--- Begin WORKING DATA ---

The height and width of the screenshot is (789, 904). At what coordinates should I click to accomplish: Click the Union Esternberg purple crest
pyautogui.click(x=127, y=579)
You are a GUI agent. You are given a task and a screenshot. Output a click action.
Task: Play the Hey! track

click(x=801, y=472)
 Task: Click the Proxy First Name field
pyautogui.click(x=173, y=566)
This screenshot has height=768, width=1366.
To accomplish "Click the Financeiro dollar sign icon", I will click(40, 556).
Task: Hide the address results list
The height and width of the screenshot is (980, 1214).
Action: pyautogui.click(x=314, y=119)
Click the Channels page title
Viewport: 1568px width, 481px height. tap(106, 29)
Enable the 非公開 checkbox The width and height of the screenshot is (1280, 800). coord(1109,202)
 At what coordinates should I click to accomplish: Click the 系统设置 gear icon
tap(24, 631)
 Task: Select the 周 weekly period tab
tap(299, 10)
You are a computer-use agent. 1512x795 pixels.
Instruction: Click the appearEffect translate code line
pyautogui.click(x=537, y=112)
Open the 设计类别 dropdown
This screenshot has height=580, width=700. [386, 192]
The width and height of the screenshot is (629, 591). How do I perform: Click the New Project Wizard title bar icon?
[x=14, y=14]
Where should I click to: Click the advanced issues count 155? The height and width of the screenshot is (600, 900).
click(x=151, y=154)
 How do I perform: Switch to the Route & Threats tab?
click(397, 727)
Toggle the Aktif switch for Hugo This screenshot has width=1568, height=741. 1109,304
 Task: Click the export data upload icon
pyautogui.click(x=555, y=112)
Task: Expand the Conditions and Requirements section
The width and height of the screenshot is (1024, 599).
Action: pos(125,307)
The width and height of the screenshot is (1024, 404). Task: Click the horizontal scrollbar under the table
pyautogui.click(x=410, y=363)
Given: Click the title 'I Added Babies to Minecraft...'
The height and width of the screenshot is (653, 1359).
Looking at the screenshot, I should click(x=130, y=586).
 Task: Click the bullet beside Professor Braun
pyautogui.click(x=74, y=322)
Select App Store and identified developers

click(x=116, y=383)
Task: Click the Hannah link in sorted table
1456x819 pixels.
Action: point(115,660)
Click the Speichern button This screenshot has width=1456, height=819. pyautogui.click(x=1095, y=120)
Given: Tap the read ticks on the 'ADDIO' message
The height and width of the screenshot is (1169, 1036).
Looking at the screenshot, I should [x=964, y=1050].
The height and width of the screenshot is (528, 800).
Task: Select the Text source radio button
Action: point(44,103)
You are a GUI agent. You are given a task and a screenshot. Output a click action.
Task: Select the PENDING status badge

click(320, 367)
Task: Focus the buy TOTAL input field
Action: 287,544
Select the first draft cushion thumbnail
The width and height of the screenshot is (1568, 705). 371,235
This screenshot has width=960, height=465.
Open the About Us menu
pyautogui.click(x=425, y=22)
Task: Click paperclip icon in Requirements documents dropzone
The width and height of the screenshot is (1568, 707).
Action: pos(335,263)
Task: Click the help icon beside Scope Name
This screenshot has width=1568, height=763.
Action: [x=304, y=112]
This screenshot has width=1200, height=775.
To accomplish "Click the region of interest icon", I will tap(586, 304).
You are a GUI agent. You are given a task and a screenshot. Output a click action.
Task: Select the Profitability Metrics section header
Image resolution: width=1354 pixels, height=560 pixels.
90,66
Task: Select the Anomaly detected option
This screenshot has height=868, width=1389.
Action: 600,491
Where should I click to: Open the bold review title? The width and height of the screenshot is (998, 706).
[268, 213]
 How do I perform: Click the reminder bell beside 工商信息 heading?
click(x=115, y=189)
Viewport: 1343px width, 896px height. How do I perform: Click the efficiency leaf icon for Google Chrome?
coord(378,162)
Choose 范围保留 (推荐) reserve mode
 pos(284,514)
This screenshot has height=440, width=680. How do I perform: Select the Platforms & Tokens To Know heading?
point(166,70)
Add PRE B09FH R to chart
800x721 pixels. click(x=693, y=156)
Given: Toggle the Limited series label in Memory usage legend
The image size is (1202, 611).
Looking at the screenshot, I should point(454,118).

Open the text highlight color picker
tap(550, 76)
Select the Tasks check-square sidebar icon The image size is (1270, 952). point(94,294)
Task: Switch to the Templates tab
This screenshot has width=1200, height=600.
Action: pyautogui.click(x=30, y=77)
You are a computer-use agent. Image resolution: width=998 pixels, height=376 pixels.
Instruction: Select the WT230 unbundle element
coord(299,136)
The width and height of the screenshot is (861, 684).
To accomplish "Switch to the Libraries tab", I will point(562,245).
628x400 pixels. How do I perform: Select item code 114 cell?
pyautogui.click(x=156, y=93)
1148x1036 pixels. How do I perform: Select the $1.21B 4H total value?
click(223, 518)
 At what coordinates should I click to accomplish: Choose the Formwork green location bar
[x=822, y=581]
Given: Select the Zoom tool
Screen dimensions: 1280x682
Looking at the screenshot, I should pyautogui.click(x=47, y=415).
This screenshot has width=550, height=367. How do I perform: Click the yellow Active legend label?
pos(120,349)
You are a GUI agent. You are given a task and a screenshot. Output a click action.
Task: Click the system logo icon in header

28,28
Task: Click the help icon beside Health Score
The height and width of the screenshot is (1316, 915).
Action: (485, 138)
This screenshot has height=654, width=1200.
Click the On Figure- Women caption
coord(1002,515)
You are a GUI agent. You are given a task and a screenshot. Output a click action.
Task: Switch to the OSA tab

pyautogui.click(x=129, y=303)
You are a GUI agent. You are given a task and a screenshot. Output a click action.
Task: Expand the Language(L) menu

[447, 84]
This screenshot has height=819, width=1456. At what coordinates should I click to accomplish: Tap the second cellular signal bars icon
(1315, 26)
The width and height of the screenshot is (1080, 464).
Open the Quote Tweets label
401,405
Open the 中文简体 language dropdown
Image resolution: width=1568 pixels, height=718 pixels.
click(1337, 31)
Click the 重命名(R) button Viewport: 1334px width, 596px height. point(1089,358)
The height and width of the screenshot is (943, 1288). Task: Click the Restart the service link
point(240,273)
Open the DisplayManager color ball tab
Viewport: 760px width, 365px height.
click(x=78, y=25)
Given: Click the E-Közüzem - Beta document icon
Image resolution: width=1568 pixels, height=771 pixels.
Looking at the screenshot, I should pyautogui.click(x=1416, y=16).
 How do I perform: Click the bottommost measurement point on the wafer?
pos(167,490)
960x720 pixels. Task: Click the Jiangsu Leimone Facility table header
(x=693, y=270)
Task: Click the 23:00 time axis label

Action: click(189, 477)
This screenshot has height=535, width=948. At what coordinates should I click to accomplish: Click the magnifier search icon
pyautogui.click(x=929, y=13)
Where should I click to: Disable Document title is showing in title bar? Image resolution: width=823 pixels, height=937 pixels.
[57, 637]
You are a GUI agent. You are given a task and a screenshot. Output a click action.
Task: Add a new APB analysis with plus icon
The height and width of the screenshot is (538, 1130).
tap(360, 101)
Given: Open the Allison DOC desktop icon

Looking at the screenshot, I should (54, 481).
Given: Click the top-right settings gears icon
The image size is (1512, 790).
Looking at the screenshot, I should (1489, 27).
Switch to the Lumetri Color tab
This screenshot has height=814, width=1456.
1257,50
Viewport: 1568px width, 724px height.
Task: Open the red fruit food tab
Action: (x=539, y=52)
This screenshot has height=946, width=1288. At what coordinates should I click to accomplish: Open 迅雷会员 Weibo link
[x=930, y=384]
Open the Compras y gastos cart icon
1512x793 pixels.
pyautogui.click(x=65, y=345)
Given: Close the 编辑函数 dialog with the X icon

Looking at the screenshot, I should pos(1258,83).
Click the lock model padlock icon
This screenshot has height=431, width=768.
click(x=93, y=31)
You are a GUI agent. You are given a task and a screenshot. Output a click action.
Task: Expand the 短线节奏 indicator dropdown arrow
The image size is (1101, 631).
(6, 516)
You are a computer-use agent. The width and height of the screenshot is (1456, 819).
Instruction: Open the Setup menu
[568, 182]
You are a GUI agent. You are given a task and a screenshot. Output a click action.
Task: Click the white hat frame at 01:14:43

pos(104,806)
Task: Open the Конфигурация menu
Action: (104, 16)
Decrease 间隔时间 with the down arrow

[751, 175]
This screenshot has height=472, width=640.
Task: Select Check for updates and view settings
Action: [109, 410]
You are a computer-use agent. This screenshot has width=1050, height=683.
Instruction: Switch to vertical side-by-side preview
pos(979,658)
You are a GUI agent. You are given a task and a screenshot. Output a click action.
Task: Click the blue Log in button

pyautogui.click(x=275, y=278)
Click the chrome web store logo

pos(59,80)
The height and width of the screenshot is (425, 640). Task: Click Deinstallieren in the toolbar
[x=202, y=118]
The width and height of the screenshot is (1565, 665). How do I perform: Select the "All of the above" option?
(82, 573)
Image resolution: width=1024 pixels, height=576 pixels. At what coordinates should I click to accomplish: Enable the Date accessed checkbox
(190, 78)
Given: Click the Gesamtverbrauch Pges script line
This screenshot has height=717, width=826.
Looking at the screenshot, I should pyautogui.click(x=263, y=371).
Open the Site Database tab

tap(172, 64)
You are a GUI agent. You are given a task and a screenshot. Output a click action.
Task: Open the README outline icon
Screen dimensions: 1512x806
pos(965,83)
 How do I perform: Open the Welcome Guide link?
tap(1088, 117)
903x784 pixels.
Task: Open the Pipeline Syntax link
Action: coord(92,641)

--- End WORKING DATA ---

▶ _PROBLEM TO SOLVE_
Reproduce the entries above verbatim, from the line containing "This screenshot has height=654, width=1200." through the line containing "pyautogui.click(x=129, y=303)", inclusive.

▶ _TASK OUTPUT_
This screenshot has height=654, width=1200.
Click the On Figure- Women caption
coord(1002,515)
You are a GUI agent. You are given a task and a screenshot. Output a click action.
Task: Switch to the OSA tab

pyautogui.click(x=129, y=303)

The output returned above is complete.